Witam. We wrześniu wykonałam sobie kreskę zagęszczającą rzęsy na górnej powiece. Zabieg powtarzałam 3X, ale warto było. Już teraz wiem, że jak wyblaknie, to powtórzę go jeszcze raz, pomimo tego, że bolało.
Po pierwszym zabiegu strupki zaczęły schodzić po 3 dniach, po drugim razie - już na drugi dzień już coś zaczęło się złuszczać i zostały maleńkie luki w rysunku kreski. Po trzecim zabiegu całość złuszczyła się dopiero po tygodniu i dość. Efekt jest super, a jaki komfort. Naturalnie jestem szatynką z całkowicie jasną oprawą oczu. Bez makijażu nie mogłam funkcjonować. Znajomi pytali mnie czy jestem chora, jak byłam bez tuningu. Teraz tylko maskara na rzęsy i już gotowe, a ile taniej i czasu dużo.

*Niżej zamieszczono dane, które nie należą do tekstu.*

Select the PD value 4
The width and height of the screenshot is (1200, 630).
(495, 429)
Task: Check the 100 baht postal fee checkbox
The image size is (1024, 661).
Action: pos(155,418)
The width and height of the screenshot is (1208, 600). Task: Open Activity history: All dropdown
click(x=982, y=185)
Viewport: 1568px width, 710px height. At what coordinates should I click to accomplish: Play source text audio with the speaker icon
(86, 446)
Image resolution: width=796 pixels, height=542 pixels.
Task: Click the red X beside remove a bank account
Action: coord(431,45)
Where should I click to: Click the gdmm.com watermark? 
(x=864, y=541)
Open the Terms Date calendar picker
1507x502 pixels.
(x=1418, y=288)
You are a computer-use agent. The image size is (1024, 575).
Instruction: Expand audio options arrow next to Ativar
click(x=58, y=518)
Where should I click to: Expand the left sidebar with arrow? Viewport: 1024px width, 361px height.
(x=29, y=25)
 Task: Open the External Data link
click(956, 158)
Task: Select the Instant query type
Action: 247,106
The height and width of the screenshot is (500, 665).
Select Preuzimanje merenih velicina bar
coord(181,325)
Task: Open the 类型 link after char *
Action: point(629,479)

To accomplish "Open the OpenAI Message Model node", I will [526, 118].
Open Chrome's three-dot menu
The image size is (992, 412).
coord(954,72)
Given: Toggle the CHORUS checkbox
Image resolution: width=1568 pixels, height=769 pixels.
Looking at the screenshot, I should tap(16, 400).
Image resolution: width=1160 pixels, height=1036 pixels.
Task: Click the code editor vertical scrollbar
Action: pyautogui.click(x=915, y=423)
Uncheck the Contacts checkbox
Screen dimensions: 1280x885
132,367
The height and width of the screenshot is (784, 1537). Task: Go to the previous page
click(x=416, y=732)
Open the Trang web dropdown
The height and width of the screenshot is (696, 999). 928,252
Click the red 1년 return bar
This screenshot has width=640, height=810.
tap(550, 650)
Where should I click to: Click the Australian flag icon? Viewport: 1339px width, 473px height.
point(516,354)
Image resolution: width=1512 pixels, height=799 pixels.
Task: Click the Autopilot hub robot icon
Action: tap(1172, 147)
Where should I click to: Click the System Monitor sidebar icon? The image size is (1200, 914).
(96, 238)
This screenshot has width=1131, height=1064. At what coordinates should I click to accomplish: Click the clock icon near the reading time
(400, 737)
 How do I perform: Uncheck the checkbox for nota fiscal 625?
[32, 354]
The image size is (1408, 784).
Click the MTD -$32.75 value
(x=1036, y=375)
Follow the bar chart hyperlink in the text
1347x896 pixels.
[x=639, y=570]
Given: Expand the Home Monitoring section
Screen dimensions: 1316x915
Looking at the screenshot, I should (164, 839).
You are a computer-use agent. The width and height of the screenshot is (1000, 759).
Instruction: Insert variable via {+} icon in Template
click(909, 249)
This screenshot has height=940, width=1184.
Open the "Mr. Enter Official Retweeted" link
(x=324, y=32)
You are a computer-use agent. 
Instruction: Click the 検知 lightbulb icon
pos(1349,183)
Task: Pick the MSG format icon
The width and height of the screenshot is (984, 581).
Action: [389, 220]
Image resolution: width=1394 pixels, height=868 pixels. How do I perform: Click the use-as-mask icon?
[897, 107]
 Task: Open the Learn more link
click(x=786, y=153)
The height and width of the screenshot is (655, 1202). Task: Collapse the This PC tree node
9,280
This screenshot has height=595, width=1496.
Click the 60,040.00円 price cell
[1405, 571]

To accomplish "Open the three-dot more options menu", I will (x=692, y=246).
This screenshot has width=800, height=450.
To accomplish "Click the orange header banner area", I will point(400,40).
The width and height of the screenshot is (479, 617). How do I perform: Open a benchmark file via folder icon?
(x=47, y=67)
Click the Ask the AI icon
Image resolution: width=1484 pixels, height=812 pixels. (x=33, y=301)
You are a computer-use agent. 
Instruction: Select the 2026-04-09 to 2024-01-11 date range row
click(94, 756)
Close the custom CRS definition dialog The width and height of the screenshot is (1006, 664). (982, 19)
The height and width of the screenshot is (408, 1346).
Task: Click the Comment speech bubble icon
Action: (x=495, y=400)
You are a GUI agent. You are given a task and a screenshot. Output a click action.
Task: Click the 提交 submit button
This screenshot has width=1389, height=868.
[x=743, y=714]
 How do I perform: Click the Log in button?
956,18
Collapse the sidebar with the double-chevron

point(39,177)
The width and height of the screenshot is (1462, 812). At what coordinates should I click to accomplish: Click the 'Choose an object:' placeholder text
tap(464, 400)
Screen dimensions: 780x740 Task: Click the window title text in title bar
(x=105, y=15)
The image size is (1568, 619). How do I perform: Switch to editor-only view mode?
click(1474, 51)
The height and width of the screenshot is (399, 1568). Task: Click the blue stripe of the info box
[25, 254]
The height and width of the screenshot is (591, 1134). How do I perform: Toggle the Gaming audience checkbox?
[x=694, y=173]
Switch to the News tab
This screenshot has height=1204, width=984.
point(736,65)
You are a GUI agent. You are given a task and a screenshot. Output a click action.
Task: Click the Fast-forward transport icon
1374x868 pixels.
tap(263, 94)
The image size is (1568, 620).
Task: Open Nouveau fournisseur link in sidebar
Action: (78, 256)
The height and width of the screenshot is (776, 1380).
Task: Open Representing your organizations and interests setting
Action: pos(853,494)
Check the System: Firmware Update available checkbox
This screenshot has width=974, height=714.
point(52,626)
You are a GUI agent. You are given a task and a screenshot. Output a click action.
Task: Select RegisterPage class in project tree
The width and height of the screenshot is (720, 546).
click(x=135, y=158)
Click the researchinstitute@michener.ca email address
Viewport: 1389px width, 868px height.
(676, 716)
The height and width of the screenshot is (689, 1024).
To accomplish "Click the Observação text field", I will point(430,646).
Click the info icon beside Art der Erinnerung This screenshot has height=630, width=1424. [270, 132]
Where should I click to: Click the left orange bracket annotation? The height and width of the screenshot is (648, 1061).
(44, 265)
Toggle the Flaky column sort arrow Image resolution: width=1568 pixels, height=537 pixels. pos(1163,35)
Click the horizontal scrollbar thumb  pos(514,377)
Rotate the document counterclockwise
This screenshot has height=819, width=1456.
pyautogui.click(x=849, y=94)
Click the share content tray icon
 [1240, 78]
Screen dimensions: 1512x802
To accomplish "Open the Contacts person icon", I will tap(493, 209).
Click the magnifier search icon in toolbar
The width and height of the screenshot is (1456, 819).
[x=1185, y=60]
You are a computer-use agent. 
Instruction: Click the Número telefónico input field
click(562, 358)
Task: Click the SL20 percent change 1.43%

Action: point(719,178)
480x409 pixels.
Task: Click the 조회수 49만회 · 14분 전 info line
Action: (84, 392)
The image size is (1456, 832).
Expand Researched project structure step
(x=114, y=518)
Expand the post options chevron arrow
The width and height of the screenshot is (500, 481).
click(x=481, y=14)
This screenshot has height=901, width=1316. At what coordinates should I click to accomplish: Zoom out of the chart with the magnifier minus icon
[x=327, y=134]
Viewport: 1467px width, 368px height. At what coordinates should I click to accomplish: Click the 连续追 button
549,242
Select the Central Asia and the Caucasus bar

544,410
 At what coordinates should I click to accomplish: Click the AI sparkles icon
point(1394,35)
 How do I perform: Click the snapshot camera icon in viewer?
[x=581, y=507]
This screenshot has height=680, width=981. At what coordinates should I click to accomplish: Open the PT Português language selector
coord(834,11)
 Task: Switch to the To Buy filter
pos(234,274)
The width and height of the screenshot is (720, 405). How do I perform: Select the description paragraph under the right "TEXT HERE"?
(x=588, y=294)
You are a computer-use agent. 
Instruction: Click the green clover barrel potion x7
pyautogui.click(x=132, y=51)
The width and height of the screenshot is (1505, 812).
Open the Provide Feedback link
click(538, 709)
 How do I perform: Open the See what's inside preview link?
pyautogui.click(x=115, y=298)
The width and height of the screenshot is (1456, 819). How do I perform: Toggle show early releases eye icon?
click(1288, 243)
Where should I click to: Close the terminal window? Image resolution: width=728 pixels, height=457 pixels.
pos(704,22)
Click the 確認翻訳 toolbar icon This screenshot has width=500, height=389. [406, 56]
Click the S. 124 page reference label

Zastanawiam się nad zrobieniem brwi, ale po tym co zobaczyłam i przeczytałam, moje wątpliwości zwiększyły się. Brwi to muszą być majstersztyk, a nie jakaś czarna kreska nad oczami. Wolę co tydzień robić sobie delikatną hennę, niż płakać co zrobić z niechcianym barwnikiem. Mam fajną babeczkę - kosmetyczkę i muszę z nią pogadać.
W lecie skusiłam się też na zagęszczanie rzęs, ale jak dla mnie porażka. Za dużo trzeba się potem gimnastykować, aby ich nie wykruszyc, żeby się nie odkleiły i takie tam. Za wygodna chyba jestem, choć efekt nie powiem - powalił mnie na kolana przed lustrem.